• TO-DO LIST
(a) Please mark each statement yes or no against the Device Code Flow article, quoting the words that decide it: (i) The CLI opens a browser to finish logging in. (ii) The user_code is a short code meant for a human to type. (iii) Using http://localhost:random_port as the redirect target solves the headless case.
(b) Carry on the Device Code Flow article from the point where it stops.

• SELECTED PASSAGE

"How a headless CLI logs in: implementing OAuth Device Code Flow for an MCP client"

#oauth #mcp #auth #redis

When you connect an MCP server to your own service, one unglamorous problem shows up fast: how does the CLI log in?

A web app with a browser can use the OAuth authorization code flow — redirect the user to a login page, exchange the returned code for a token. But MCP clients often run where there's no GUI browser: over SSH, in a CI container, on a headless box. The loopback trick (http://localhost:random_port as the redirect target) doesn't help either, because there's no browser to open.

OAuth has a proper answer for "authenticate a user where there's no browser": RFC 8628, the Device Authorization Grant, a.k.a. Device Code Flow. I implemented it in Codens' Auth service, so here's the design and the real code.

The idea: separate where you authenticate from where you approve

Device Code Flow splits the "device that shows a code" (the CLI) from the "device that approves" (your everyday browser). It's the same thing as logging into Netflix on a TV: a code appears on screen, you type it on your phone.

The flow:

The CLI calls /oauth/device/authorize and gets back a device_code (the machine's secret) and a user_code (a short code a human types).
The CLI shows the user "open this URL and enter ABCD-EFGH", then starts polling /oauth/device/token in the background.
The user opens the verification page in their normal browser, already logged in, enters the user_code, and approves.
The moment it's approved, the CLI's poll receives the token.

The CLI never opens a browser. The user approves from whatever browser they already have — phone, another laptop, anything.

Endpoint 1: device/authorize

The CLI calls this first. It takes a client_id and scope and issues the two codes.

@router.post("/device/authorize", response_model=DeviceAuthorizationResponse)
async def device_authorize(
    client_id: str = Form(...),
    scope: str = Form("openid profile email"),
    session: AsyncSession = Depends(get_session),
):
    # Is this client allowed to use the device_code grant?
    client = await OAuthClientRepository(session).get_by_client_id(client_id)
    if not client or not client.is_active:
        return JSONResponse(status_code=400,
            content={"error": "invalid_client", "error_description": "Unknown client"})

    allowed_grants = (client.grant_types or "").split()
    if _DEVICE_GRANT_TYPE not in allowed_grants:
        return JSONResponse(status_code=400,
            content={"error": "unauthorized_client",
                     "error_description": "Client not authorized for device_code grant"})

• EXCERPTED DATA

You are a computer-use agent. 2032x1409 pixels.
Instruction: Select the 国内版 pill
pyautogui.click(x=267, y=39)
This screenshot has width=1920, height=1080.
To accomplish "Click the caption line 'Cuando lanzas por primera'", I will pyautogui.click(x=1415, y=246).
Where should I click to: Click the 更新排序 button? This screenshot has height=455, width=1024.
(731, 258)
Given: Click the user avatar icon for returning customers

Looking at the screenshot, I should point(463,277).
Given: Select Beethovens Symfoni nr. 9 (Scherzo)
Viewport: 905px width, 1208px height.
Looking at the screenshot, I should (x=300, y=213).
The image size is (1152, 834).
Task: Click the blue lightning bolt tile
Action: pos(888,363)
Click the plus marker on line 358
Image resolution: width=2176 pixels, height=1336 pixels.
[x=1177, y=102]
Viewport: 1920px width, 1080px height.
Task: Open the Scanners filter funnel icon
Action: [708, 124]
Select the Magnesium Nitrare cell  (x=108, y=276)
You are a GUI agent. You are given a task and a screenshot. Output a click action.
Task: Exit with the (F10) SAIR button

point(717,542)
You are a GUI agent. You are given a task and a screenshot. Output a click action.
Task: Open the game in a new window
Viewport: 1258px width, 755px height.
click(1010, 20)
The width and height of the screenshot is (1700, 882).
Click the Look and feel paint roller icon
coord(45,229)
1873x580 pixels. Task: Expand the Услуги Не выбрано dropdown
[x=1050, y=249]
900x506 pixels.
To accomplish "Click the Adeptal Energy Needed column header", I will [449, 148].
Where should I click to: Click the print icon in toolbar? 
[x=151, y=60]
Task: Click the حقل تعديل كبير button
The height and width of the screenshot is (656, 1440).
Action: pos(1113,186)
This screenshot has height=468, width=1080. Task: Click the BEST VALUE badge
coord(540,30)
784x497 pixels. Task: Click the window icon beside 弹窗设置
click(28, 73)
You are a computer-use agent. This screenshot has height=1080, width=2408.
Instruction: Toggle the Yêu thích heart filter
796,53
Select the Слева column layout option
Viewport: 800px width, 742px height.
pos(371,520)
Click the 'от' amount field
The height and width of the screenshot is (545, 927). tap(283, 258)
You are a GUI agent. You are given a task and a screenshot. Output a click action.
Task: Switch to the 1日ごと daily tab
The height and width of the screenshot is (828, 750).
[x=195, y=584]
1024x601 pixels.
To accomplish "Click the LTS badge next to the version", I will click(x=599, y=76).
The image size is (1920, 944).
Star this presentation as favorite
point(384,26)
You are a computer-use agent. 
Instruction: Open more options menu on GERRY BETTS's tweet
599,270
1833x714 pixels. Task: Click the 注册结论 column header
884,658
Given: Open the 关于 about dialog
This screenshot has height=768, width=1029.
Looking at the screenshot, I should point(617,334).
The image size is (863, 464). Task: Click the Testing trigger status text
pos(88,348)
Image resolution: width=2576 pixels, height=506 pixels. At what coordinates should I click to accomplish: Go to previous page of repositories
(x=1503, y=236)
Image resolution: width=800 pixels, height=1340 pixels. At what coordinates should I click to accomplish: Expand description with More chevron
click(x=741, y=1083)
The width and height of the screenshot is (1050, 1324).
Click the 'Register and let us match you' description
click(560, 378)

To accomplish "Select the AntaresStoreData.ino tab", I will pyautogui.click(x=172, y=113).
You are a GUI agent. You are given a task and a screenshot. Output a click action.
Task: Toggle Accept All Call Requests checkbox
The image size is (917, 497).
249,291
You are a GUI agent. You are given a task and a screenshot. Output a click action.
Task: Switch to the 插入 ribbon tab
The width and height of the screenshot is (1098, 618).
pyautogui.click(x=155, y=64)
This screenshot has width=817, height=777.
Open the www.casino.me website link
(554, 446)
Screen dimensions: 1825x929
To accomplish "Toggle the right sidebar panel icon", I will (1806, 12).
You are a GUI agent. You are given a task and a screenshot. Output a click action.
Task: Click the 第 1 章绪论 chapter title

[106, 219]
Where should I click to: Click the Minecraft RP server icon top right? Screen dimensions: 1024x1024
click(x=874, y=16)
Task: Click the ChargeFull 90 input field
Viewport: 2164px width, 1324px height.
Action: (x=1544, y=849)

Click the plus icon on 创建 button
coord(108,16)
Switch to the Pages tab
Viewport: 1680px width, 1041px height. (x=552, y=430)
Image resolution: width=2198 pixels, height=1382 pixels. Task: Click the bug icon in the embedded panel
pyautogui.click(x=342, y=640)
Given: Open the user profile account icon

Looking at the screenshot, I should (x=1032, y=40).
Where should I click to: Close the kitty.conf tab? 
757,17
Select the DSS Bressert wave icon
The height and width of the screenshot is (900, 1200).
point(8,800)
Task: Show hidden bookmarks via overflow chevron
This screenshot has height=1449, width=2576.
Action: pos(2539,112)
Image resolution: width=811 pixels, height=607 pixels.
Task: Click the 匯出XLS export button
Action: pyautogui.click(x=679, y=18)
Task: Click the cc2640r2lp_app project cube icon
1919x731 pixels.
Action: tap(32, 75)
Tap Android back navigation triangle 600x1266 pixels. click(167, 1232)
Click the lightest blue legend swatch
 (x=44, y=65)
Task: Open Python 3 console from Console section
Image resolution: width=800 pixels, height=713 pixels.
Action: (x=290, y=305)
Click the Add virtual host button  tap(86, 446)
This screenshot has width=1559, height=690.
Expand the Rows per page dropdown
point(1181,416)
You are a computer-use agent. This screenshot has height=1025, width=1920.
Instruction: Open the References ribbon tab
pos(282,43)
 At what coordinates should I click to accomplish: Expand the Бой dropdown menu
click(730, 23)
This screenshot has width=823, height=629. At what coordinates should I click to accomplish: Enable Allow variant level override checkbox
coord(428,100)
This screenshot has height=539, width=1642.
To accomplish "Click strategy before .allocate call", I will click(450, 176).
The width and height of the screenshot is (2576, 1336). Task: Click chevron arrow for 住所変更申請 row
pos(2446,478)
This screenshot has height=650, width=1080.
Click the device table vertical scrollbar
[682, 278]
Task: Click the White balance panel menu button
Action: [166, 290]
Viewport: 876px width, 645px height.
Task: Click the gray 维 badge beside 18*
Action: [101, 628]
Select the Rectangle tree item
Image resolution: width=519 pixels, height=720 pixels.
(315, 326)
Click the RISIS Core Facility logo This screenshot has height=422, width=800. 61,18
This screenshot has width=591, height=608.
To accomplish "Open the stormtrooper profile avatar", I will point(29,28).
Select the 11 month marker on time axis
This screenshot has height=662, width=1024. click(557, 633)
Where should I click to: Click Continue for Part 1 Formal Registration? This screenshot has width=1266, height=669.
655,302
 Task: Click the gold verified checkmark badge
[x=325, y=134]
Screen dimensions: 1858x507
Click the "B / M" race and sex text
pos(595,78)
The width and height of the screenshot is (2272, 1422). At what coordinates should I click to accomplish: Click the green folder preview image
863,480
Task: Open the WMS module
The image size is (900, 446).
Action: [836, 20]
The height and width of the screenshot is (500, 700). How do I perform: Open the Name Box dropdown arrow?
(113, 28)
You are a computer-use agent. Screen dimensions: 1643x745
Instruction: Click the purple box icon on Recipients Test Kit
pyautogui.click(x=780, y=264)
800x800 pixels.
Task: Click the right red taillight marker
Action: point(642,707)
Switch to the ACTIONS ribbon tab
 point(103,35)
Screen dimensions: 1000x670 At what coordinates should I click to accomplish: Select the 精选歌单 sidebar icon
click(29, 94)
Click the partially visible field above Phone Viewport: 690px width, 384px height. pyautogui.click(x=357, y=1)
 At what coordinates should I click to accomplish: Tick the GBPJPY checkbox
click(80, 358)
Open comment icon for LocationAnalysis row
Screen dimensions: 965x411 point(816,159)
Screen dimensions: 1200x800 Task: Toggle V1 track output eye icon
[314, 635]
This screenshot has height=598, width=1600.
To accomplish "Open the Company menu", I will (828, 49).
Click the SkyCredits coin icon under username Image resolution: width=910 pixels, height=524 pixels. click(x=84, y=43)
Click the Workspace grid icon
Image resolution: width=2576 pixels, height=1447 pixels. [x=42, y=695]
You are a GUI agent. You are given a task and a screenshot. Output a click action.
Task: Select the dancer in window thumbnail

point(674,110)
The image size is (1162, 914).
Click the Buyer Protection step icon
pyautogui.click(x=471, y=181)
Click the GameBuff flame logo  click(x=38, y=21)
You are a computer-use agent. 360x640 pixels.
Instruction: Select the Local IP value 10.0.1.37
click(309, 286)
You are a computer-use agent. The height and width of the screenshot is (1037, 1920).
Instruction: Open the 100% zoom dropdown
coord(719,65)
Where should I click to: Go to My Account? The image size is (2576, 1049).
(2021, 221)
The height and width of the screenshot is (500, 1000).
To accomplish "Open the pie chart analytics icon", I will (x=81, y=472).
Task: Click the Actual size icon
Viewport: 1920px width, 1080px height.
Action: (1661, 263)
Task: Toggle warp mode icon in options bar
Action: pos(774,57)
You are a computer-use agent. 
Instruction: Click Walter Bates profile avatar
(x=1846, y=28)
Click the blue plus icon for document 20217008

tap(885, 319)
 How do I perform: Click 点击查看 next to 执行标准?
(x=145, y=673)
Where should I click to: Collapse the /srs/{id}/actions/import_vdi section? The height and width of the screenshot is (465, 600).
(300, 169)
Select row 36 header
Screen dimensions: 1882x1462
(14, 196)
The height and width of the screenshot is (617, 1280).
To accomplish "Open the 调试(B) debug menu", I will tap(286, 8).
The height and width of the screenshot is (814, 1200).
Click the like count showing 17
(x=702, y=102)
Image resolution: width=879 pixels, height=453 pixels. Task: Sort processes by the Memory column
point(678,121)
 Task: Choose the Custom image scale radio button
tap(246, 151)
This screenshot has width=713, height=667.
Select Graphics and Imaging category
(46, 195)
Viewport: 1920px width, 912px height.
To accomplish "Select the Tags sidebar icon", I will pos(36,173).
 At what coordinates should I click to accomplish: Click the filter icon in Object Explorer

• SOLVED PROBLEMS
(a)
(i) No: "The CLI never opens a browser."
(ii) Yes: "a user_code (a short code a human types)"
(iii) No: "The loopback trick (http://localhost:random_port as the redirect target) doesn't help either, because there's no browser to open."

(b)
    store = get_device_code_store()
    result = await store.create(client_id=client_id, scope=scope)
    frontend_url = settings.FRONTEND_URL.rstrip("/")

    return DeviceAuthorizationResponse(
        device_code=result["device_code"],
        user_code=result["user_code"],
        verification_uri=f"{frontend_url}/device",
        expires_in=result["expires_in"],  # 900s
        interval=result["interval"],       # 5s poll interval
    )

_DEVICE_GRANT_TYPE is the RFC's canonical string urn:ietf:params:oauth:grant-type:device_code. If the client's grant_types doesn't include it, reject. Not everyone gets device flow — only clients that explicitly opt in.

Returning interval (5s) and expires_in (900s) matters: per RFC, the server dictates the poll interval and expiry and tells the client. Don't let the client hardcode them.

Making the two codes

device_code and user_code play different roles, so build them differently.

# device_code: a secret the machine holds. Just needs to be unguessable.
device_code = secrets.token_urlsafe(32)

# user_code: typed by a human. Readability comes first.
_USER_CODE_CHARS = "ABCDEFGHJKMNPQRSTUVWXYZ23456789"  # drop confusable 0/O/1/I/L

def _generate_user_code() -> str:
    left = "".join(secrets.choice(_USER_CODE_CHARS) for _ in range(4))
    right = "".join(secrets.choice(_USER_CODE_CHARS) for _ in range(4))
    return f"{left}-{right}"  # ABCD-EFGH

device_code gets token_urlsafe(32) — if it leaks, someone can grab the token, so entropy wins here.

user_code is typed by hand, so drop the confusable characters (0/O, 1/I/L) from the alphabet. The ABCD-EFGH hyphenated shape makes typos easier to spot. It's a small security-for-UX trade, and it's fine: the user_code is only used by an already-logged-in user to approve — it's not the token.

Storage: two Redis keys

State lives in Redis: a primary key from device_code to the state, and an index from user_code to device_code.

_CODE_PREFIX = "device:code:"            # device:code:{device_code} -> state JSON (primary)
_USER_CODE_PREFIX = "device:user_code:"  # device:user_code:{user_code} -> device_code (index)
_DEVICE_CODE_TTL = 900                    # 15 min, matches the MCP client timeout

async def create(self, client_id: str, scope: str) -> dict:
    device_code = secrets.token_urlsafe(32)
    user_code = _generate_user_code()

    data = {
        "device_code": device_code, "user_code": user_code,
        "client_id": client_id, "scope": scope,
        "status": "pending", "user_id": None,
        "created_at": now, "expires_at": now + _DEVICE_CODE_TTL,
    }

    # Both keys, same TTL, one round trip via pipeline.
    pipe = client.pipeline()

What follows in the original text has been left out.